(Collected data entries)

_ _ _ _ _ _ _

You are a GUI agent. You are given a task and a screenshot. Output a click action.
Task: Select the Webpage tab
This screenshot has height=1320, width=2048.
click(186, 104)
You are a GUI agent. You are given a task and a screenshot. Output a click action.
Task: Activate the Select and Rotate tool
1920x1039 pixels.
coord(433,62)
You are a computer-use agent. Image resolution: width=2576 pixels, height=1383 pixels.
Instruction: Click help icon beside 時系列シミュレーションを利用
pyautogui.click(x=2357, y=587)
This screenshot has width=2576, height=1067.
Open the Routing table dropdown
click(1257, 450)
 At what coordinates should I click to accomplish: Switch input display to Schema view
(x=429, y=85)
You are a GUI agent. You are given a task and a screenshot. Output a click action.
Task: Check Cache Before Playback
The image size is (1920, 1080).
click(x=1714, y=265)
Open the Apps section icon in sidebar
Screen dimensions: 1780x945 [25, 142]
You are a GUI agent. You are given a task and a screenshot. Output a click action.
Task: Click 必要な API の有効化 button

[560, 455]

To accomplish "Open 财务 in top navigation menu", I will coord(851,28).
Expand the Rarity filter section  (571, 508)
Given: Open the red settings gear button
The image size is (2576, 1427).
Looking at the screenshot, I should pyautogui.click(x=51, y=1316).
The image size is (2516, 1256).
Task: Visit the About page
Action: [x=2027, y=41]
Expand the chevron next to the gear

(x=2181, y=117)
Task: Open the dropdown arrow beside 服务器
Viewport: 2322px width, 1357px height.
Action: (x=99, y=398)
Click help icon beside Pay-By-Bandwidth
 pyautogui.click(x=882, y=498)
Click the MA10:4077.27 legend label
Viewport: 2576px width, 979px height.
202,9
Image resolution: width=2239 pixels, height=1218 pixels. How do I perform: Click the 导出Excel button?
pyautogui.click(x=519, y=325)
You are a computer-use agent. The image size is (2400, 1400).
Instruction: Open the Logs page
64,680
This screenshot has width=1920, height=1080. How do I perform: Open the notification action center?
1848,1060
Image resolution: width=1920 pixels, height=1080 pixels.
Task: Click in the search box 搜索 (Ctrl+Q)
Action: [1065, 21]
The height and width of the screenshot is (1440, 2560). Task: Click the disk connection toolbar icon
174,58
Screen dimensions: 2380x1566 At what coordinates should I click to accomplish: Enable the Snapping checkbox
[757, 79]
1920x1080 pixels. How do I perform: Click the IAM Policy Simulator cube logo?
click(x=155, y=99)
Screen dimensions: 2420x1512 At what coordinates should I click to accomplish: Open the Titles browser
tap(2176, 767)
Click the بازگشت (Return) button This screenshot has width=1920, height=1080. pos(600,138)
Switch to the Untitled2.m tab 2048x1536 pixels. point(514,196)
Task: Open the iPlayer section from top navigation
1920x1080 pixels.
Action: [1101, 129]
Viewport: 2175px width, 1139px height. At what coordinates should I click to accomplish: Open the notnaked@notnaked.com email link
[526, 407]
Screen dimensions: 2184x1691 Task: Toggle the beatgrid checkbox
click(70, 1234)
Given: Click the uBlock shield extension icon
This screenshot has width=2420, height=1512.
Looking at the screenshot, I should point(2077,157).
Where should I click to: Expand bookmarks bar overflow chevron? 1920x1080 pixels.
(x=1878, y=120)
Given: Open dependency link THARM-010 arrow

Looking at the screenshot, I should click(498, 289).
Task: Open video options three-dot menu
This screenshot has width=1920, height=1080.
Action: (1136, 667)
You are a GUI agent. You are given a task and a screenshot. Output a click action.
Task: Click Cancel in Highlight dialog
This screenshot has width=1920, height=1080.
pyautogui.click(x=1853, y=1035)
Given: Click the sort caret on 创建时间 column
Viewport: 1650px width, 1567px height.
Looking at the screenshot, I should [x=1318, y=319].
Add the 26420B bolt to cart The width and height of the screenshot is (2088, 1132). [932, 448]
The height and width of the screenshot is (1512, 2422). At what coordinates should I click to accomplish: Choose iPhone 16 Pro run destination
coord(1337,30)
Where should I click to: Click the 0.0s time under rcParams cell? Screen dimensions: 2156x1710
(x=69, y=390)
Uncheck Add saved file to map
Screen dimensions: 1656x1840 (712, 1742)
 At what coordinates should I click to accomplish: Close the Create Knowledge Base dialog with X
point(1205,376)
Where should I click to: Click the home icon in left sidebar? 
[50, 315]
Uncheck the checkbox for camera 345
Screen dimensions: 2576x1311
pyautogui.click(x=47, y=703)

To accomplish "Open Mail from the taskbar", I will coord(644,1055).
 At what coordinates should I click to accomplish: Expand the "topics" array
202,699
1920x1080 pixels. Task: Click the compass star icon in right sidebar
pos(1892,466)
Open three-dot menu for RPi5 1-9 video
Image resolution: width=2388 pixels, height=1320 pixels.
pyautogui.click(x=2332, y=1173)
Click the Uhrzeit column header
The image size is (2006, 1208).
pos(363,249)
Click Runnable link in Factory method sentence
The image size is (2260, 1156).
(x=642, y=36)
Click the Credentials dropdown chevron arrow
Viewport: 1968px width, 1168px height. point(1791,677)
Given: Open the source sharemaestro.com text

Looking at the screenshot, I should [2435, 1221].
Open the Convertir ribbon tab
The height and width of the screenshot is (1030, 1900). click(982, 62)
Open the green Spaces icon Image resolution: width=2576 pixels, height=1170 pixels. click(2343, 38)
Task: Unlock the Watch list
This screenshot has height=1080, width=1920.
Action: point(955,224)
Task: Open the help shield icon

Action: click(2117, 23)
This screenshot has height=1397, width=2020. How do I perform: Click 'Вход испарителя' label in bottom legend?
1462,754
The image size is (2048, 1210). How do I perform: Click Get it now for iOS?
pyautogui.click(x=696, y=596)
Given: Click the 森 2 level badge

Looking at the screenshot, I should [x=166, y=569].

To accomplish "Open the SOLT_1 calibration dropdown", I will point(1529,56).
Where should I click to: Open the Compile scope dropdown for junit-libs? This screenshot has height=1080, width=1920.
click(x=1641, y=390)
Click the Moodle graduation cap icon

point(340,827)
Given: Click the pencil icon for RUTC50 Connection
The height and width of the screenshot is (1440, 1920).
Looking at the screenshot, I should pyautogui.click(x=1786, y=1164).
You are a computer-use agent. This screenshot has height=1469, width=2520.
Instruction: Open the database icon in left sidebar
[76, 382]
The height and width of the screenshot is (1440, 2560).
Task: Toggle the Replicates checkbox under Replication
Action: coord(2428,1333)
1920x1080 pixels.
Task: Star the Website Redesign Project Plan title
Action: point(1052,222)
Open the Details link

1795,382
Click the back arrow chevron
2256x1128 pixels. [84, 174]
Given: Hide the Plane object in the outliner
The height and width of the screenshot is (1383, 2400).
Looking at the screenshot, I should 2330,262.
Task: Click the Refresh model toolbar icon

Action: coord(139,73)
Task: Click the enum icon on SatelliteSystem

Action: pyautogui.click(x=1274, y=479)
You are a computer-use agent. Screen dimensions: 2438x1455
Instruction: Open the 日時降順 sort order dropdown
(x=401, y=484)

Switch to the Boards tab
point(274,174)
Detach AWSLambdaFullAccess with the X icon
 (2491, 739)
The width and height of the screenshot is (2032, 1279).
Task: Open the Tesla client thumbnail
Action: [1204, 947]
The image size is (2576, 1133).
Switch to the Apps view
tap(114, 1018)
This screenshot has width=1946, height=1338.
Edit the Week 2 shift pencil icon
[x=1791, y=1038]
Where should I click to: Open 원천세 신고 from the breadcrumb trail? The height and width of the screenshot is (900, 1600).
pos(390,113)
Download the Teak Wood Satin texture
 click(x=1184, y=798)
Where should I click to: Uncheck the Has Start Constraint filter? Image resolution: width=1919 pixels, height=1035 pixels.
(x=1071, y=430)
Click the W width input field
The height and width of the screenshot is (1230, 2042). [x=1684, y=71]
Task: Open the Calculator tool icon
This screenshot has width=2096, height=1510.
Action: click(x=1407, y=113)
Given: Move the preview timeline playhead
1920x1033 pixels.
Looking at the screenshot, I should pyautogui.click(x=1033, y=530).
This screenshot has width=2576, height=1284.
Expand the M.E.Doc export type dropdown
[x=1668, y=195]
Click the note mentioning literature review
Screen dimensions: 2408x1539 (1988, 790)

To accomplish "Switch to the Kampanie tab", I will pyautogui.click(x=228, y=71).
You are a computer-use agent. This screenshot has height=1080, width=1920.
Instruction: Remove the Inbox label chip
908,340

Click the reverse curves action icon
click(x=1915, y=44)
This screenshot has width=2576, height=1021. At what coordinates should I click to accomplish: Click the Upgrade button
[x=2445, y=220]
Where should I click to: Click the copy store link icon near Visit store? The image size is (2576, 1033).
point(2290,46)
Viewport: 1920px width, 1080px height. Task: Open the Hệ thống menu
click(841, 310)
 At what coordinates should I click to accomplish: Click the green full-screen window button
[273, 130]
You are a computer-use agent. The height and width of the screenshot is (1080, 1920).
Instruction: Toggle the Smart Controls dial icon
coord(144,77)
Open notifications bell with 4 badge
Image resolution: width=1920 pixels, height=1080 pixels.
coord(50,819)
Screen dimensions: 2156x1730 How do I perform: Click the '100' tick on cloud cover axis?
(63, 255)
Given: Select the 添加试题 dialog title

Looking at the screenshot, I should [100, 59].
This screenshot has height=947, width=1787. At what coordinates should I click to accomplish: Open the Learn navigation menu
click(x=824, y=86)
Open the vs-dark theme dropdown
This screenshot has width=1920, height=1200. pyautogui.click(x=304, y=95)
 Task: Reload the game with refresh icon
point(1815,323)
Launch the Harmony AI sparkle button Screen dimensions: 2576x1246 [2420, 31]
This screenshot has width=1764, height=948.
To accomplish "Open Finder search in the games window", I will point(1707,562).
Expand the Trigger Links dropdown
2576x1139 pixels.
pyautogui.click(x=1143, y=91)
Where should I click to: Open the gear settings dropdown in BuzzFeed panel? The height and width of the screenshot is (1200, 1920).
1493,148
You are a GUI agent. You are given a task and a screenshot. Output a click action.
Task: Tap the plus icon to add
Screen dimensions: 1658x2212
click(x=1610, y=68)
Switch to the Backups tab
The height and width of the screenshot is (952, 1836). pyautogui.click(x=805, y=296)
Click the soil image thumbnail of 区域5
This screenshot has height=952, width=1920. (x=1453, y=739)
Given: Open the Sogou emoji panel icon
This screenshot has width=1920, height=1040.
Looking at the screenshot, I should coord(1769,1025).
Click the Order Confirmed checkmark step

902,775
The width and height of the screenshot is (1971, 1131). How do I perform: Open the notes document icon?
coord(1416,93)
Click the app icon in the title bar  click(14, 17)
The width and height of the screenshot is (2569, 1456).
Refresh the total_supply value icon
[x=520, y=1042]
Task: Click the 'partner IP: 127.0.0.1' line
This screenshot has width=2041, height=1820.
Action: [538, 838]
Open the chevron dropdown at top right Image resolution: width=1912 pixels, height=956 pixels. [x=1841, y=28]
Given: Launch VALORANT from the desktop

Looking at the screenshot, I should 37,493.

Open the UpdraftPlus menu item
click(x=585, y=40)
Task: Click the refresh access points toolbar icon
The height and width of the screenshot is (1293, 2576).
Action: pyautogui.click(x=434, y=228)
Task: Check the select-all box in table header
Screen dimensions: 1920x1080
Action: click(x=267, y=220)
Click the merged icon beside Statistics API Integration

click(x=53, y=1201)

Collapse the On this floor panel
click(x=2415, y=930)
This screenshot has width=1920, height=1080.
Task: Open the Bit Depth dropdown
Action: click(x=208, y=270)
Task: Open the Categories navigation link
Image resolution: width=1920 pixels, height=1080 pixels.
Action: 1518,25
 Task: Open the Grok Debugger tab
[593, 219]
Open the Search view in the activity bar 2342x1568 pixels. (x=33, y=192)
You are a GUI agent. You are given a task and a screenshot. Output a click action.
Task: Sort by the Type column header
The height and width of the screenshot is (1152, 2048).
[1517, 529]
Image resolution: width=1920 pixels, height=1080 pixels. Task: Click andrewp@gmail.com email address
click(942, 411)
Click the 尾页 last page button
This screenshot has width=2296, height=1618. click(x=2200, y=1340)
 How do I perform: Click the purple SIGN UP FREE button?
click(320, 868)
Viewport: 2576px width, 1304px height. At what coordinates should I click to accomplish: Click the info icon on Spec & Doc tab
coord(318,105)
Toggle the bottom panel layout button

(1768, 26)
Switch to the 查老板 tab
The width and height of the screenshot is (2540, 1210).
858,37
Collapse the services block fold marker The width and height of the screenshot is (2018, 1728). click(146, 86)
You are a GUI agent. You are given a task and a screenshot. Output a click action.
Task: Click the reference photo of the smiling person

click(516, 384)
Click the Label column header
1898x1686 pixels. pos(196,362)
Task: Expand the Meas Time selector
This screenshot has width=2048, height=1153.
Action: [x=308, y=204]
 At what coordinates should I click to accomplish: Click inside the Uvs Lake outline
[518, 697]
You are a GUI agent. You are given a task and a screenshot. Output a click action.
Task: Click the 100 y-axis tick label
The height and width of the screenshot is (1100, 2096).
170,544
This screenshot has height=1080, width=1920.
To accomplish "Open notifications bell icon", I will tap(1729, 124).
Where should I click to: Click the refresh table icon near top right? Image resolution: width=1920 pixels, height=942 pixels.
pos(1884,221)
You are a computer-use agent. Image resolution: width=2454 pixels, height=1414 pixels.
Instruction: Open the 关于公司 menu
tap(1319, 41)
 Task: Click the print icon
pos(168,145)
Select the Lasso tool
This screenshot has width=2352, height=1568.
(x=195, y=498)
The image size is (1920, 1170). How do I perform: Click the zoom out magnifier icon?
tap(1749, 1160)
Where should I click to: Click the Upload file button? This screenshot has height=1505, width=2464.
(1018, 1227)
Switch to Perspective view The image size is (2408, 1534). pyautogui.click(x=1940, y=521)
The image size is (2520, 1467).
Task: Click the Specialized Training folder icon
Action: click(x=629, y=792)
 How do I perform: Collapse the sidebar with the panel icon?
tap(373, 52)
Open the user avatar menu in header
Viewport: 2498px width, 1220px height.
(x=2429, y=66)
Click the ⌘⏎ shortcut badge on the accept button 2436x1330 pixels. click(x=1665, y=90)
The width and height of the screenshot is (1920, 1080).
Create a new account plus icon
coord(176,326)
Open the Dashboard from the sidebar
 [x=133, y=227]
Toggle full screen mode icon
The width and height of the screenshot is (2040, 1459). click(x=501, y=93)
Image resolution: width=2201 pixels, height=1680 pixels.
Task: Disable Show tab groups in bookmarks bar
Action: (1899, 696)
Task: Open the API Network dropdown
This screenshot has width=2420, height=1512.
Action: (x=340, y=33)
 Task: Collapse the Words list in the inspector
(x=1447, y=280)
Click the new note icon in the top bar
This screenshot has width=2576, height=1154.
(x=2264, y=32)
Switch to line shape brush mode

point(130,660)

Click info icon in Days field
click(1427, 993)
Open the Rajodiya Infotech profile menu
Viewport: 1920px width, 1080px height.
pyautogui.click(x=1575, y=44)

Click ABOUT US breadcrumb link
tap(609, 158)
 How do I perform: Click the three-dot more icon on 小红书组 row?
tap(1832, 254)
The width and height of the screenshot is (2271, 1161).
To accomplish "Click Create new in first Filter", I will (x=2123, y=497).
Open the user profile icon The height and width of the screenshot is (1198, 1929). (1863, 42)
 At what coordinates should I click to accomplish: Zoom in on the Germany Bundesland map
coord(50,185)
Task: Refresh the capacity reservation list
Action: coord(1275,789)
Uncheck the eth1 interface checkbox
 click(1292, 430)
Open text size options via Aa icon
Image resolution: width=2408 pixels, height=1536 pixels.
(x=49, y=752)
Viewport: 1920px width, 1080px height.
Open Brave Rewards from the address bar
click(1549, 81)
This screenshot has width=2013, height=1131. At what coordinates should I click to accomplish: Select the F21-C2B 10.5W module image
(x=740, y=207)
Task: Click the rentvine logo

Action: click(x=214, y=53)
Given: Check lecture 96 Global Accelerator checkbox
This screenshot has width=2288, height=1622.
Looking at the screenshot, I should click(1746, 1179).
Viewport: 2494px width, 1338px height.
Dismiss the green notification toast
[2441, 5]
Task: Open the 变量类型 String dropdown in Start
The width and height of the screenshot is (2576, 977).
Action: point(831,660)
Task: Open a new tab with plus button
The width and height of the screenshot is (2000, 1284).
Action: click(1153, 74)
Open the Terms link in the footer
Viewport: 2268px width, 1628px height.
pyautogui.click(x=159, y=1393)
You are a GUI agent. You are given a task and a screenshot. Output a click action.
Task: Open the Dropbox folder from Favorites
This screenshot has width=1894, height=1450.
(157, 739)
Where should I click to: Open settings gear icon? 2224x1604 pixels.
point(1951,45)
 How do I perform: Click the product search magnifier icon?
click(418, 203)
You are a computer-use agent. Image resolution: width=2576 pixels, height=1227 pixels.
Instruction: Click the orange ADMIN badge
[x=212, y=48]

_ _ _ _ _ _ _

Exercise requirements: The expected answer is an exact copy of the lines above, beginning at the line with "1920x1080 pixels. Task: Click" and ending at the line with "Click Runnable link", with both ends in.

Your response:
1920x1080 pixels. Task: Click the compass star icon in right sidebar
pos(1892,466)
Open three-dot menu for RPi5 1-9 video
Image resolution: width=2388 pixels, height=1320 pixels.
pyautogui.click(x=2332, y=1173)
Click the Uhrzeit column header
The image size is (2006, 1208).
pos(363,249)
Click Runnable link in Factory method sentence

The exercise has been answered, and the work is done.